╭─ Texto da página
Como
ocorre em todos os regimes totalitários, a Rússia bolchevista temia toda e
qualquer manifestação de sentimento nacionalista entre aqueles povos que eram
reféns do regime. A propaganda
bolchevique relativa aos direitos das várias nacionalidades dentro da esfera de
influência da Rússia mascarava o temor do regime em relação ao poder do
nacionalismo.
No
início de 1918, o líder russo Vladimir Ilitch Lênin tentou impor um governo
soviético sobre o povo da Ucrânia, o qual, apenas um mês antes, em janeiro,
havia declarado sua independência. De
início, o objetivo de Lênin havia sido aparentemente alcançado. Esse governo soviético imposto à Ucrânia
tentou de imediato suprimir as instituições educacionais e sociais ucranianas; há
até relatos sobre a Cheka,
uma precursora da KGB, matando pessoas pelo crime de falar ucraniano nas ruas.
Embora
o povo ucraniano tenha, ao final de 1918, conseguido restabelecer sua
república, essa vitória foi efêmera.
Lênin, sem dúvida, iria querer incorporar a Ucrânia ao sistema soviético
de qualquer jeito, porém seu real desejo de assegurar o controle da Ucrânia era
por causa de seus grandes recursos naturais.
╰─
Transcreva o trecho do texto sobre a Ucrânia que vai de "Lênin, sem dúvida, iria" até "grandes recursos naturais.", substituindo "recursos naturais" por "riquezas naturais".
╭─ Seção de dados
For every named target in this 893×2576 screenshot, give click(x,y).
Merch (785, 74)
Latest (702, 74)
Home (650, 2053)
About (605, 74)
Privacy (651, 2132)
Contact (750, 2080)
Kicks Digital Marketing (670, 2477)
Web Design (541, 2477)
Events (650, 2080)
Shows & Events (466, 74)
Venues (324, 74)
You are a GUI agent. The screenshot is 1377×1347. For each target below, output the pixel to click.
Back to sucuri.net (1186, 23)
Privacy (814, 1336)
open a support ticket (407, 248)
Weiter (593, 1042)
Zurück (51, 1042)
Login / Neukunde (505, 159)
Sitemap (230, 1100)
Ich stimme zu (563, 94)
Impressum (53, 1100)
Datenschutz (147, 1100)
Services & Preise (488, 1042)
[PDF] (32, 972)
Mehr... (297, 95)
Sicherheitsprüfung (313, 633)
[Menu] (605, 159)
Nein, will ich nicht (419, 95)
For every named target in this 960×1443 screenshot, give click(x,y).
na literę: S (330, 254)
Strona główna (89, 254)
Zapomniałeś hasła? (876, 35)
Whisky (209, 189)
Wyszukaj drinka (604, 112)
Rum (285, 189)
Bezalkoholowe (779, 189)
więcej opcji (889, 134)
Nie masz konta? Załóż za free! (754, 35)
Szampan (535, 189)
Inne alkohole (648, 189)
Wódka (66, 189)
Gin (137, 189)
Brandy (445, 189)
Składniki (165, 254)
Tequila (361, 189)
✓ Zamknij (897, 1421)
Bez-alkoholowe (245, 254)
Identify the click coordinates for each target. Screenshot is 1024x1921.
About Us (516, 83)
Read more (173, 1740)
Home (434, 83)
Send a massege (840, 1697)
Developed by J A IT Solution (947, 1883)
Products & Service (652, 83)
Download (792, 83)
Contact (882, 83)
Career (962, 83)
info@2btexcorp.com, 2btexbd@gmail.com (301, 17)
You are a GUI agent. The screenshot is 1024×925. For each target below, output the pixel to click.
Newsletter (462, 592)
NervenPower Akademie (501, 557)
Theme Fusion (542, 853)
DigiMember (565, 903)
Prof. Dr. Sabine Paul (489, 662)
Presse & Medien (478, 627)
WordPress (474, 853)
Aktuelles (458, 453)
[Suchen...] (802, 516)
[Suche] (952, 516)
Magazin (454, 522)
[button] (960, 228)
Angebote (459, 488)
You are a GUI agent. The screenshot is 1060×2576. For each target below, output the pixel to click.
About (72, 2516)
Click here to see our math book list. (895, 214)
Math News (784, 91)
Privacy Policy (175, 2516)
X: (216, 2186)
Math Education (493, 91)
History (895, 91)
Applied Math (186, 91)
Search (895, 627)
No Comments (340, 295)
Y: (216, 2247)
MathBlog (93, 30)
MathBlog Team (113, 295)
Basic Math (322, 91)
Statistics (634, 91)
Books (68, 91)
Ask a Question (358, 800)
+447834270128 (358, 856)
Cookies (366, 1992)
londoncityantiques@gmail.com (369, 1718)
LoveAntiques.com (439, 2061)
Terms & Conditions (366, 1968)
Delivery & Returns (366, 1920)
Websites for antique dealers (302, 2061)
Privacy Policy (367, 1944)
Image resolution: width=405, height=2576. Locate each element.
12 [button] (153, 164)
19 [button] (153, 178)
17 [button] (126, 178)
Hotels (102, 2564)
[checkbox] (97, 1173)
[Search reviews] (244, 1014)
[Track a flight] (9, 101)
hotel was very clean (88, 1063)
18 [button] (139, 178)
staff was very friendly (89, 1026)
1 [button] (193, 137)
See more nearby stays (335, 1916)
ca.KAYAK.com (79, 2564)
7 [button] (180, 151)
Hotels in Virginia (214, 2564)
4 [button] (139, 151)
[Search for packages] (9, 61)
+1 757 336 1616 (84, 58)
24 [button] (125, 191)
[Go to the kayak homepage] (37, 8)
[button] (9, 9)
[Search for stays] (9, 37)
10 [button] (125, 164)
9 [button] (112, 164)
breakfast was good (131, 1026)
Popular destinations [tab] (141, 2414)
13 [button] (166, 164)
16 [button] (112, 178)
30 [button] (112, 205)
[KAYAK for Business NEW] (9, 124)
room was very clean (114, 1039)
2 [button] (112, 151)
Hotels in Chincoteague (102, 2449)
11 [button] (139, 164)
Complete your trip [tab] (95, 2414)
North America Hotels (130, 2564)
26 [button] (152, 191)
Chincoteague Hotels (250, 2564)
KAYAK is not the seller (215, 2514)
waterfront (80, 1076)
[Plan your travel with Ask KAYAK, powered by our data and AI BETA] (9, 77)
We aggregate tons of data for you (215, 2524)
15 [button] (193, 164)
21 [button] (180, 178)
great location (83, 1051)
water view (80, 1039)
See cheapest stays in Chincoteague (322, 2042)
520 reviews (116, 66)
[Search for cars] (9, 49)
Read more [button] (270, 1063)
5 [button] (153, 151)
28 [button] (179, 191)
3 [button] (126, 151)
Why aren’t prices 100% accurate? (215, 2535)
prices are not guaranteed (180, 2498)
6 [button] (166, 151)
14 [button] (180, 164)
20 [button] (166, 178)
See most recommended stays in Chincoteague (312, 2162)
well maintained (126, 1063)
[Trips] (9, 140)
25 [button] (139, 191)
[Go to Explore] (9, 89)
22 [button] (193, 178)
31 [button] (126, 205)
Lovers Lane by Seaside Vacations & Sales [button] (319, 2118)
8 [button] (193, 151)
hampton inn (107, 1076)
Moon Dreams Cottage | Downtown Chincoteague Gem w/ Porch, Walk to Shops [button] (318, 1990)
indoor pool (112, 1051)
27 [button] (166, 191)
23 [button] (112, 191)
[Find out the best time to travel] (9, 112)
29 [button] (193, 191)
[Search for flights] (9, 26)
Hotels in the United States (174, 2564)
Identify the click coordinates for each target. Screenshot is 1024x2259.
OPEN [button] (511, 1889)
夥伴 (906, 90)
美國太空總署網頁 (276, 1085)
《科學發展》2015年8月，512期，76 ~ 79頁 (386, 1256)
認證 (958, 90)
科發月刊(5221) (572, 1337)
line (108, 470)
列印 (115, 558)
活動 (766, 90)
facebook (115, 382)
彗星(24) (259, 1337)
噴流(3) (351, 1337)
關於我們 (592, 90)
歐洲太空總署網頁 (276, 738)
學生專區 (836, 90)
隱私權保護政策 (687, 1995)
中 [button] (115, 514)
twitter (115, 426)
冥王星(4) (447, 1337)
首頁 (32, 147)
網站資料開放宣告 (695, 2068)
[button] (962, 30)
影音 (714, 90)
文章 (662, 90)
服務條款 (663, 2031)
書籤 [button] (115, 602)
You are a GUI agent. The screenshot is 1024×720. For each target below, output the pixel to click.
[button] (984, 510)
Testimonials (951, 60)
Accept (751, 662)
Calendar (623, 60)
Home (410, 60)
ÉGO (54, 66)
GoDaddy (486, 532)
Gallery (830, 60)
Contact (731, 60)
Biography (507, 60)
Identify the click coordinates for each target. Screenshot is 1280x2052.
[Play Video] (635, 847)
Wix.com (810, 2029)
╰─
**Resolução**
Lênin, sem dúvida, iria querer incorporar a Ucrânia ao sistema soviético
de qualquer jeito, porém seu real desejo de assegurar o controle da Ucrânia era
por causa de seus grandes riquezas naturais.